On 09/13/2013 09:16 AM, Maarten Lankhorst wrote:
> Op 13-09-13 08:44, Thomas Hellstrom schreef:
>> On 09/12/2013 11:50 PM, Maarten Lankhorst wrote:
>>> Op 12-09-13 18:44, Thomas Hellstrom schreef:
>>>> On 09/12/2013 05:45 PM, Maarten Lankhorst wrote:
>>>>> Op 12-09-13 17:36, Daniel Vetter schreef:
>>>>>> On Thu, Sep 12, 2013 at 5:06 PM, Peter Zijlstra <[email protected]> wrote:
>>>>>>> So I'm poking around the preemption code and stumbled upon:
>>>>>>>
>>>>>>> drivers/gpu/drm/i915/i915_gem.c: set_need_resched();
>>>>>>> drivers/gpu/drm/ttm/ttm_bo_vm.c: set_need_resched();
>>>>>>> drivers/gpu/drm/ttm/ttm_bo_vm.c: set_need_resched();
>>>>>>> drivers/gpu/drm/udl/udl_gem.c: set_need_resched();
>>>>>>>
>>>>>>> All these sites basically do:
>>>>>>>
>>>>>>> while (!trylock())
>>>>>>> yield();
>>>>>>>
>>>>>>> which is a horrible and broken locking pattern.
>>>>>>>
>>>>>>> Firstly its deadlock prone, suppose the faulting process is a FIFOn+1
>>>>>>> task that preempted the lock holder at FIFOn.
>>>>>>>
>>>>>>> Secondly the implementation is worse than usual by abusing
>>>>>>> VM_FAULT_NOPAGE, which is supposed to install a PTE so that the fault
>>>>>>> doesn't retry, but you're using it as a get out of fault path.
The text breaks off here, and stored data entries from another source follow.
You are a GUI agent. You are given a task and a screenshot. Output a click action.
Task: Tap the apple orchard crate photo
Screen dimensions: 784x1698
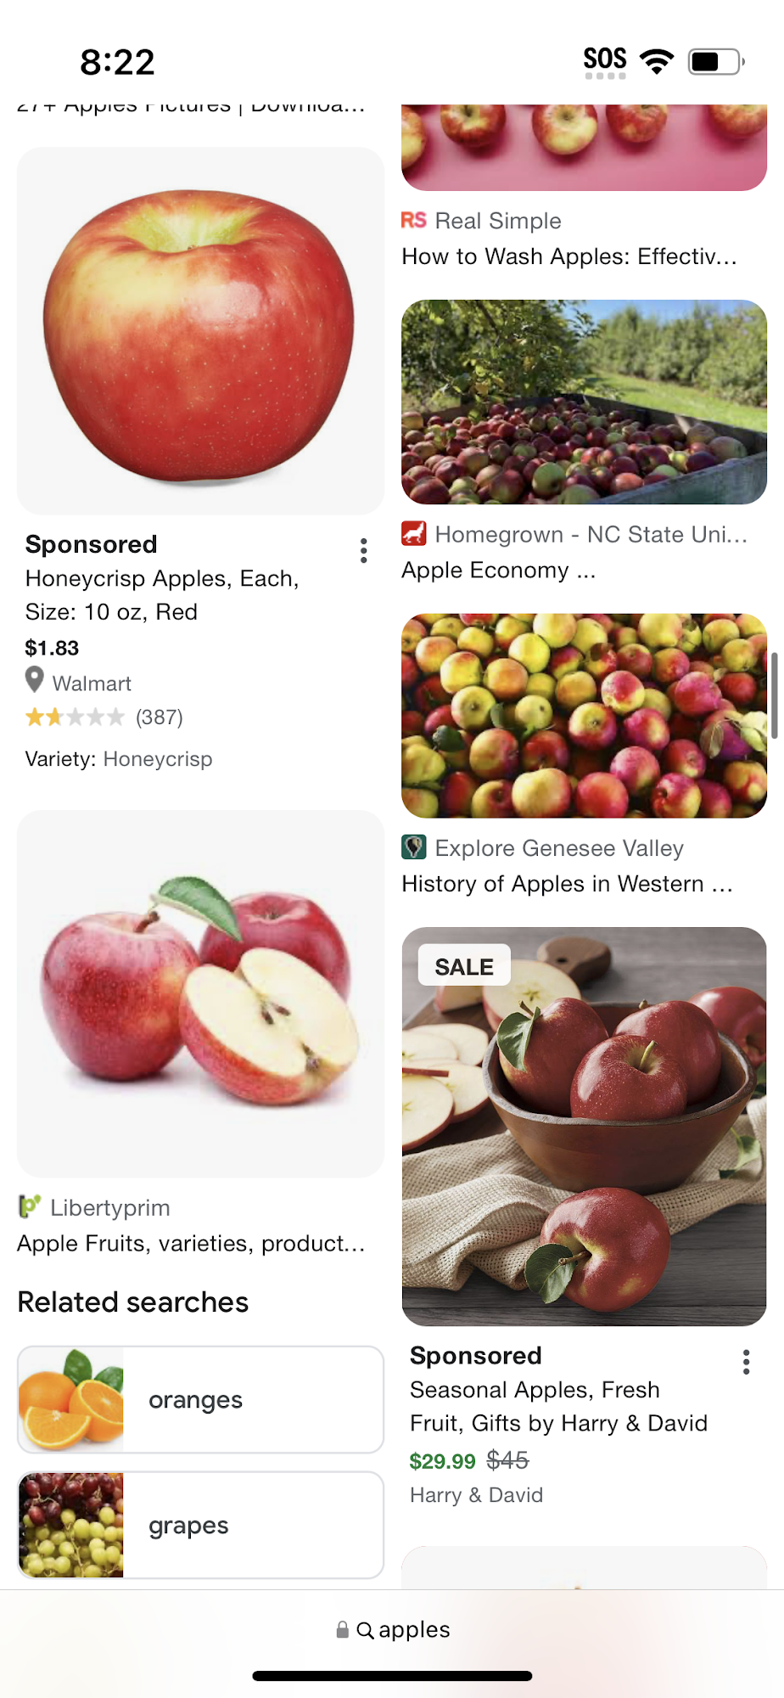point(585,402)
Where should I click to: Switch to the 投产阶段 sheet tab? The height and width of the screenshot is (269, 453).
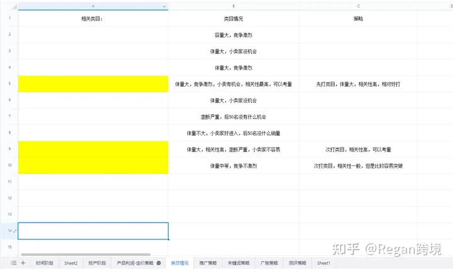98,263
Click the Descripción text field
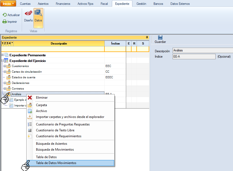Image resolution: width=233 pixels, height=171 pixels. pyautogui.click(x=202, y=50)
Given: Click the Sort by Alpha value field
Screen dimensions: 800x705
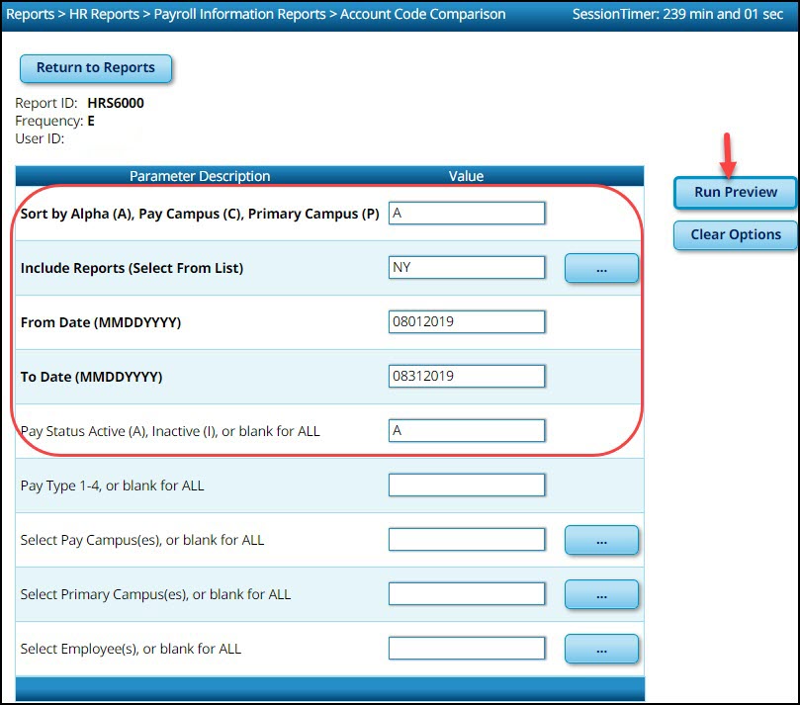Looking at the screenshot, I should (467, 213).
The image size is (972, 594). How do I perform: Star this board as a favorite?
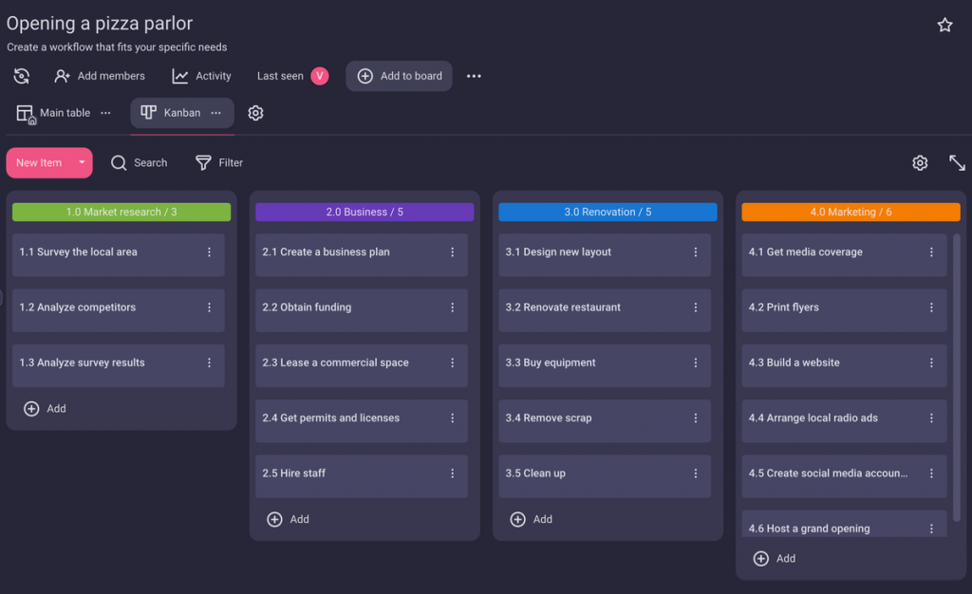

And
>>>>>>> you're using set_need_resched() which is not something a driver should
>>>>>>> _ever_ touch.
>>>>>>>
>>>>>>> Now I'm going to take away set_need_resched() -- and while you can
>>>>>>> 'reimplement' it using set_thread_flag() you're not going to do that
>>>>>>> because it will be broken due to changes to the preempt code.
>>>>>>>
>>>>>>> So please as to fix ASAP and don't allow anybody to trick you into
>>>>>>> merging silly things like that again ;-)
>>>>>> The set_need_resched in i915_gem.c:i915_gem_fault can actually be
>>>>>> removed. It was there to give the error handler a chance to sneak in
>>>>>> and reset the hw/sw tracking when the gpu is dead. That hack goes back
>>>>>> to the days when the locking around our error handler was somewhere
>>>>>> between nonexistent and totally broken, nowadays we keep things from
>>>>>> live-locking by a bit of magic in i915_mutex_lock_interruptible. I'll
>>>>>> whip up a patch to rip this out. I'll also check that our testsuite
>>>>>> properly exercises this path (needs a bit of work on a quick look for
>>>>>> better coverage).
>>>>>>
>>>>>> The one in ttm is just bonghits to shut up lockdep: ttm can recurse
>>>>>> into it's own pagefault handler and then deadlock, the trylock just
>>>>>> keeps lockdep quiet. We've had that bug arise in drm/i915 due to some
>>>>>> fun userspace did and now have testcases for them. The right solution
>>>>>> to fix this is to use copy_to|from_user_atomic in ttm everywhere it
>>>>>> holds locks and have slowpaths which drops locks, copies stuff into a
>>>>>> temp allocation and then continues. At least that's how we've fixed
>>>>>> all those inversions in i915-gem. I'm not volunteering to fix this ;-)
>>>>> Ah the case where a mmap'd address is passed to the execbuf ioctl? :P
>>>>>
>>>>> Fine I'll look into it a bit, hopefully before tuesday. Else it might take a bit longer since I'll be on my way to plumbers..
>>>> I think a possible fix would be if fault() were allowed to return an error and drop the mmap_sem() before returning.
>>>>
>>>> Otherwise we need to track down all copy_to_user / copy_from_user which happen with bo::reserve held.
>> Actually, from looking at the mm code, it seems OK to do the following:
>>
>> if (!bo_tryreserve()) {
>> up_read mmap_sem(); // Release the mmap_sem to avoid deadlocks.
>> bo_reserve(); // Wait for the BO to become available (interruptible)
>> bo_unreserve(); // Where is bo_wait_unreserved() when we need it, Maarten :P
>> return VM_FAULT_RETRY; // Go ahead and retry the VMA walk, after regrabbing
>> }
> Is this meant as a jab at me? You're doing locking wrong here! Again!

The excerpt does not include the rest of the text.